EXCERPT TO READ |
At all times during the term of this Agreement, CMS shall, at its own expense, maintain in force, policies of insurance with reputable insurers sufficient in coverage and amounts to secure its potential liabilities under this Agreement. All premiums, and any deductibles and/or retentions associated with such insurance shall be solely the responsibility of CMS.
Non-warranty repairs will be returned following the same procedure for warranty repairs. CMS and Xxxxxx Group will develop a repair price matrix for Xxxxxx Group performing such repairs and this pricing will be included in this Agreement as an amendment. Xxxxxx Group shall not have any responsibility for providing parts or services after termination of this Agreement unless otherwise agreed in writing. Xxxxxx Group shall further have no obligation to render any repair to any Product that has been repaired by any service or handling agents designated by CMS or its customers unless Xxxxxx Group is given an opportunity to evaluate and give written approval of the proposed service or handling agents and the nature and procedures of the repair services.
15. Termination
15.1 For Convenience:
Either party may terminate this Agreement for convenience upon one hundred and eighty(180) days written notice to the other party. If Xxxxxx Group does not have sufficient material to cover material lead-time, Xxxxxx Group’s notice to CMS must be at least as far in advance as the longest lead-time item. Both parties shall fulfill their obligations under any pending open purchase orders.

ENTRIES |
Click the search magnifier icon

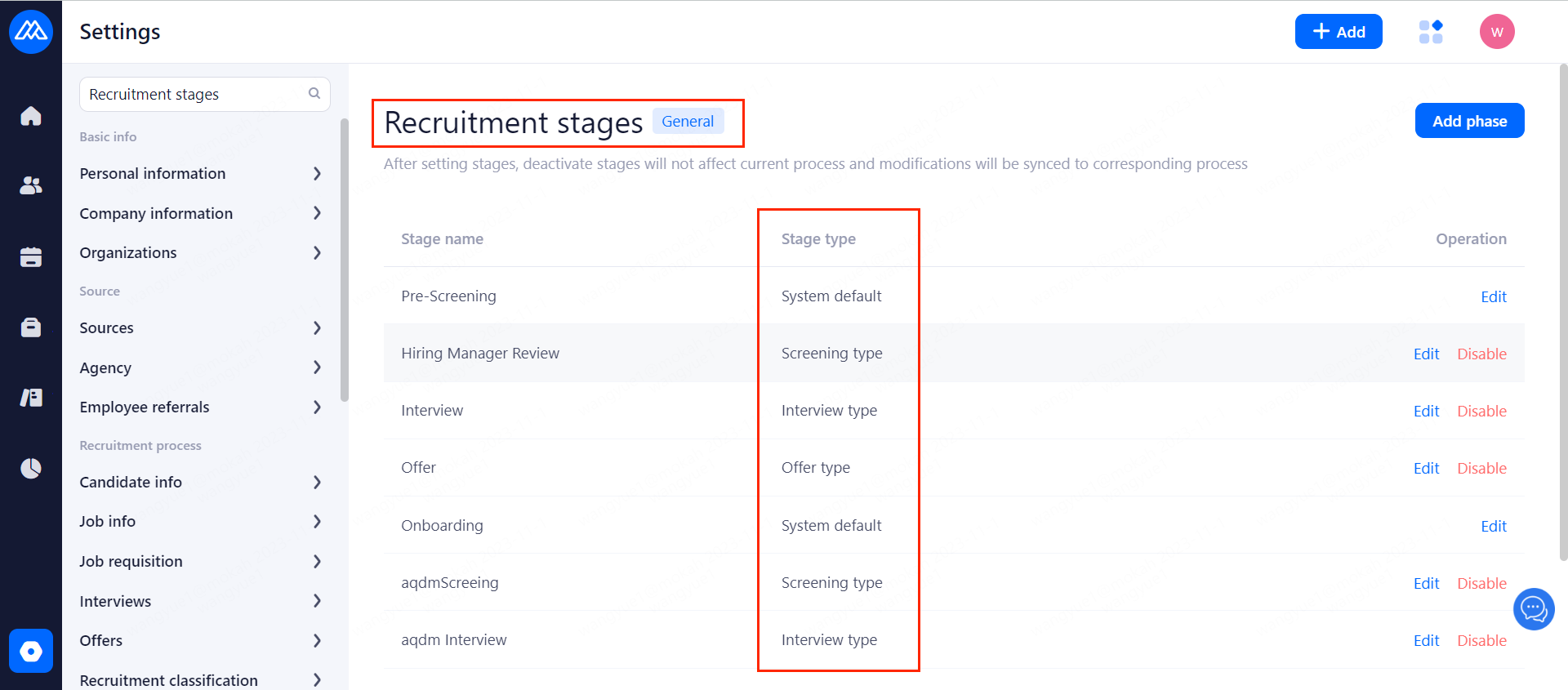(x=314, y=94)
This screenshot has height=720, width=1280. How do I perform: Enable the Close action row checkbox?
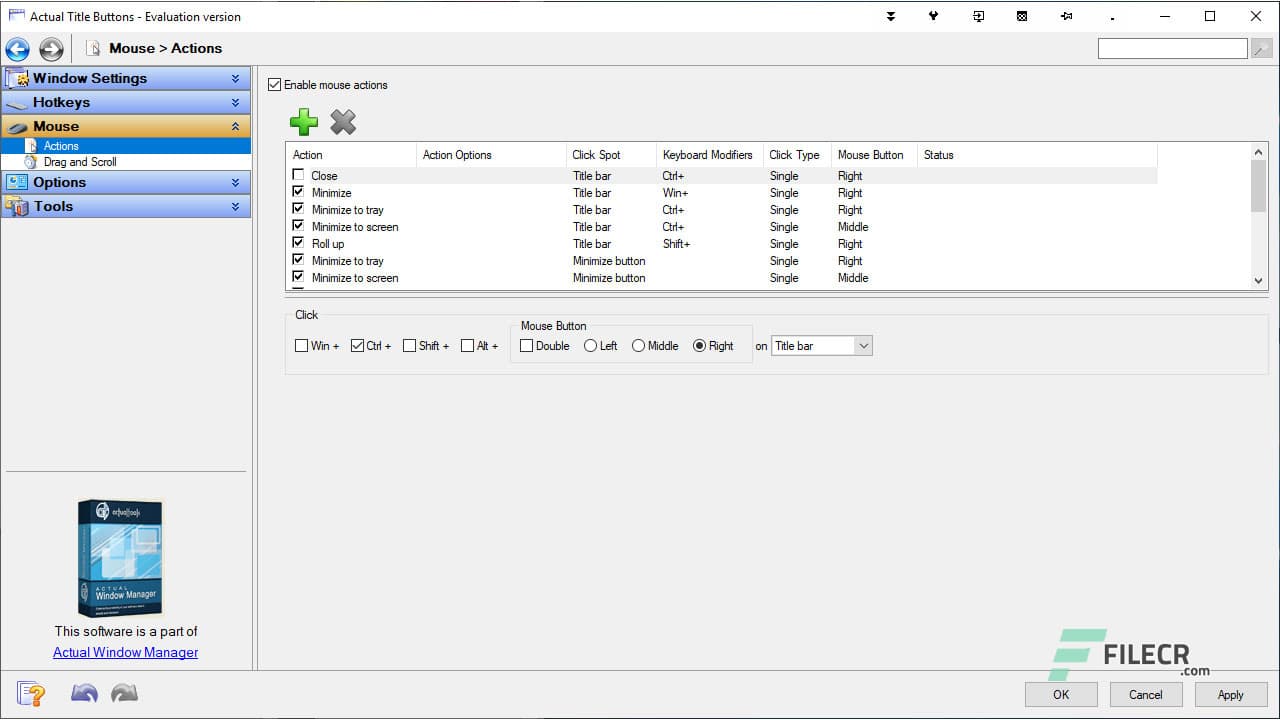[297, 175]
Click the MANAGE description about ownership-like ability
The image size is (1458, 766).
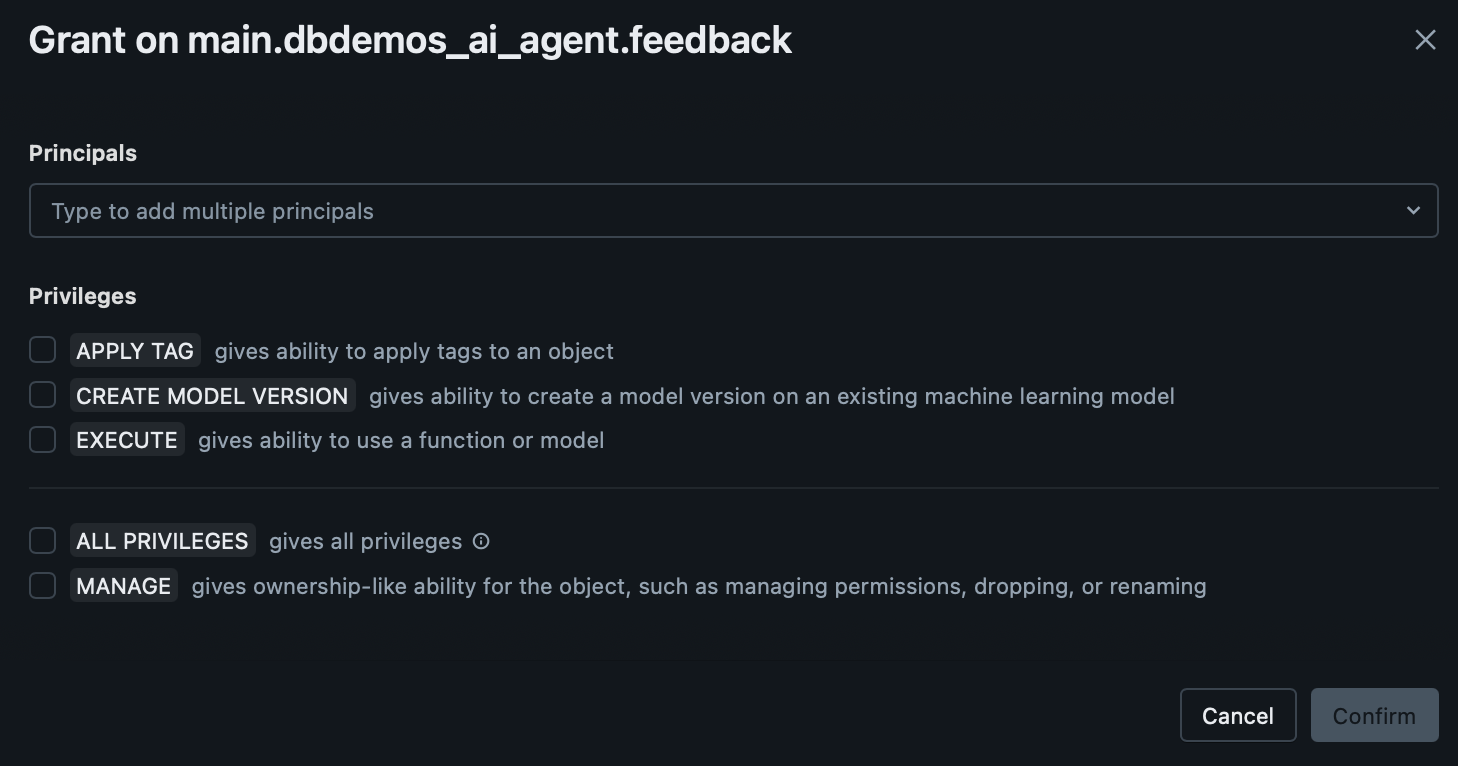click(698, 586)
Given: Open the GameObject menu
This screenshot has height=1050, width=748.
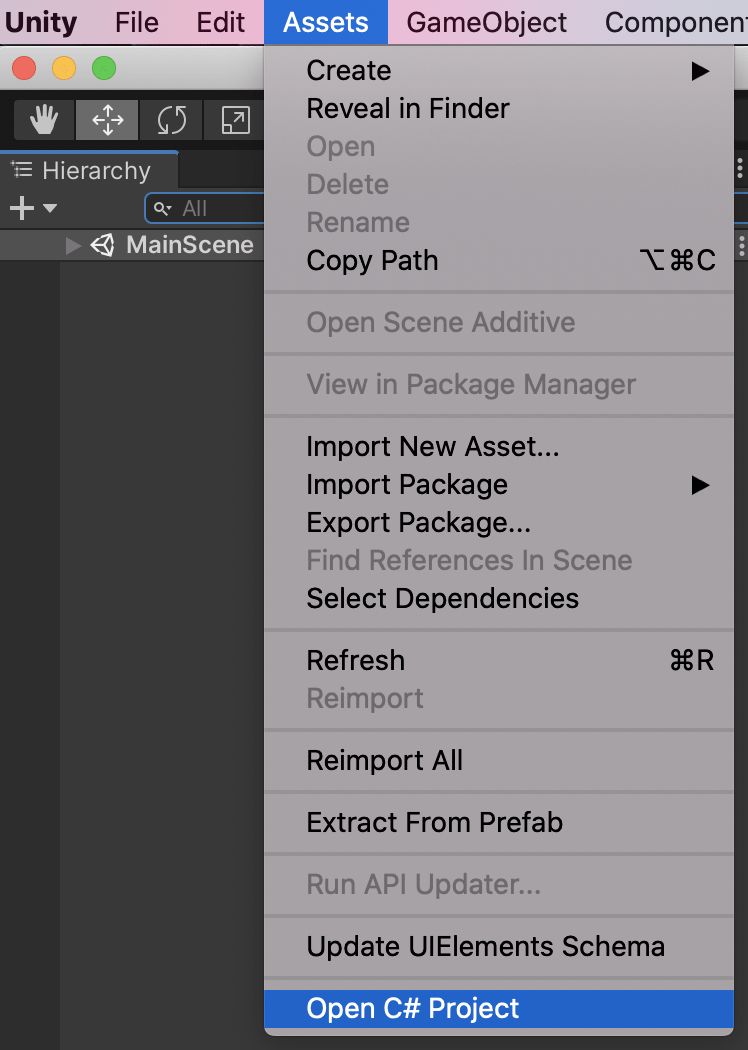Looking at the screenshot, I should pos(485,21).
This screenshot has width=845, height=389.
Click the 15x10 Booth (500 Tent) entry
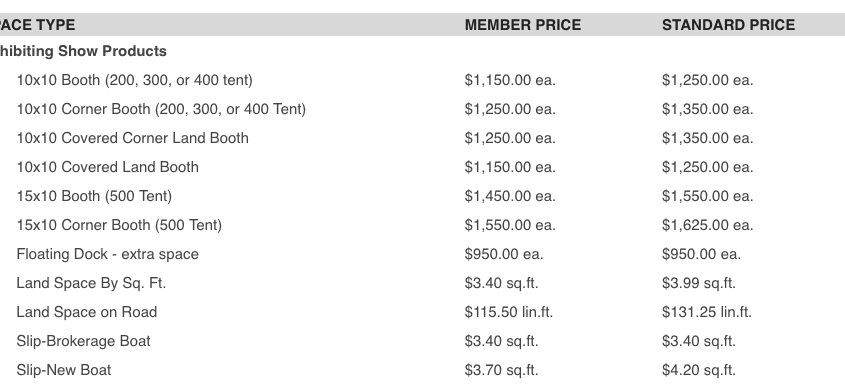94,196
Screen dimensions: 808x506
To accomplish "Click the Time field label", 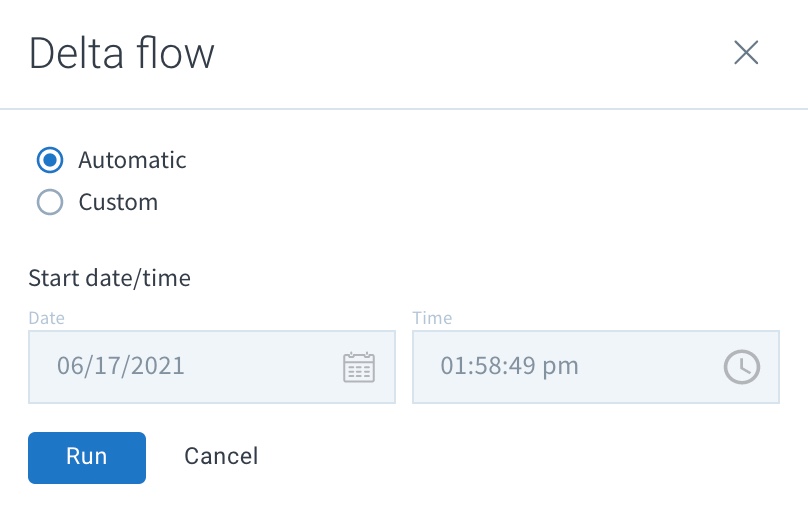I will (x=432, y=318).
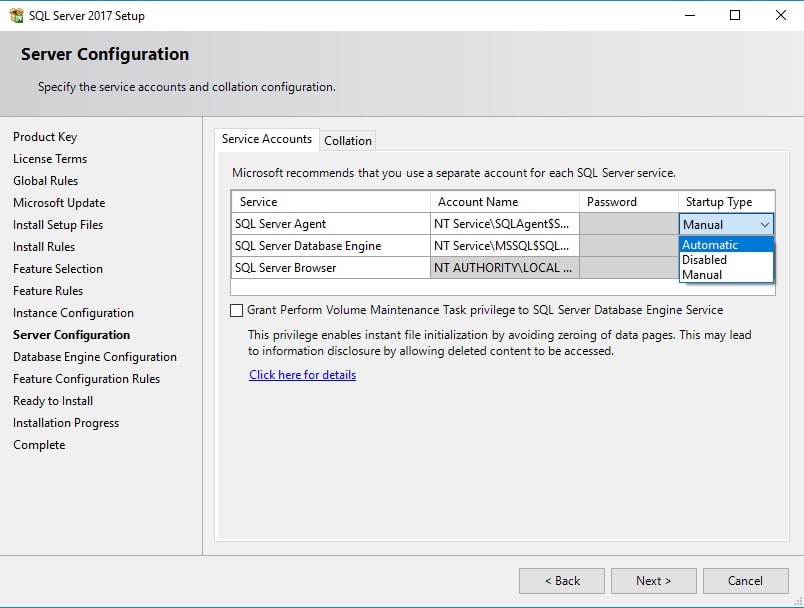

DIRECTIONS |
A. Answer these questions using the contract excerpt about CMS:
(i) Who is solely responsible for the premiums, deductibles, and retentions on the required insurance?
(ii) How are non-warranty repairs to be returned?
(iii) How many days of written notice must a party give to terminate the agreement for convenience?
B. Write a continuation of the contract excerpt about CMS, beginning right after its final sentence.

SOLVED PROBLEMS |
A.
(i) CMS
(ii) They are returned following the same procedure as warranty repairs.
(iii) One hundred and eighty (180) days

B.
15.2 For Cause:
This Agreement may be terminated by either party at any time upon the occurrence of any one or more of the following events of default:
a. | The insolvency of the other party, including reorganization through bankruptcy or similar proceedings; |
b. | Failure of the other party to perform pursuant to the terms and conditions of this Agreement, including but not limited to failure to meet specification requirements and quality control parameters; provided however that the party in breach shall first have the right to cure; |
12
c. | Failure of the other party to cure such performance deficiency within sixty (60) days after receiving written notice thereof; |
d. | Effect of Termination. Upon expiration or termination of this Agreement for any reason (a) each Party shall, except as otherwise provided in this Agreement, return or destroy all Confidential Information of the other Party; provided that, each Party may retain one copy for archival purposes solely to confirm compliance with this Section; (b) Xxxxxx Group shall return to CMS all documentation of every kind related to the Products and cease all use of such documentation; (c) except for a termination for failure of CMS to pay, CMS’s orders for Products from Xxxxxx Group prior to the effective date of termination shall be fulfilled in accordance with their terms and the terms and conditions of this Agreement; and (d) CMS shall pay all amounts due to Xxxxxx Group in accordance with this Agreement for all conforming product delivered through the date of such termination. |
e. | Surviving Provisions. Termination of this Agreement for any reason shall be without prejudice to rights which expressly survive termination in accordance with the terms of this Agreement, including without limitation, the rights and obligations of confidentiality. |
15.3 Materials, Work in Process, Completed Product:
Notwithstanding termination of this Agreement, in accordance with Section 5.4, CMS shall be liable for any materials acquired plus pursuant to purchase orders and long lead-time items purchased to forecast, work in process and completed assemblies still in Xxxxxx Group’s possession. All such materials and products shall be shipped promptly to CMS upon termination and shall be subject to the then-current pricing schedule and payment terms.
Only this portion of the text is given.